Under the regulations cited above, OTC drugs containing pyrithione zinc as the active ingredient are not generally recognized as safe and effective for the treatment of psoriasis and eczema. Also, OTC drugs containing Salicylic acid 2% as the active ingredient are not generally recognized as a safe and effective for the treatment for eczema. Therefore, Skin Zinc Spray and Skin Zinc Cream are new drugs within the meaning of 201(p) of the Act. Because neither of these two drugs is the subject of an FDA-approved new drug application, the marketing of these products violates section 505 of the Act.

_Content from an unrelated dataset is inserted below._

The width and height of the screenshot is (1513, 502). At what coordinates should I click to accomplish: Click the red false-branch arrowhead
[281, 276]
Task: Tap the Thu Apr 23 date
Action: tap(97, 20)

This letter is not intended to be an all-inclusive review of all your labeling or your products your firm distributes. It is your responsibility to ensure that all products marketed by your firm are in compliance with the Act and its implementing regulations. We request that you take prompt action to correct these violations. Failure to correct these violations may result in regulatory action without further notice. Such action includes seizure and/or injunction.
Please notify this office in writing within fifteen (15) working days of receipt of this letter as to the specific steps you have taken to correct the stated violations. You should also include an explanation of each step being taken to identify and make corrections to assure that similar violations will not occur. If corrective action cannot be completed within fifteen (15) working days, state the reason for the delay and the time within which the correction will be implemented.
OTC drugs such as yours that are subject to final regulations must now also comply with the Drug Facts Format Labeling requirements in 21 CFR 201.66. If you relabel and reformulate your products to comply with the regulations cited in this letter, these products must also meet the requirements of this regulation.
You should address your response to Bruce R. Ota, Compliance Officer, Food and Drug Administration, One Montvale Avenue, Fourth Floor, Stoneham, Massachusetts 02180.
Gail T. Costello
New England District
This page was posted on July 9, 2005.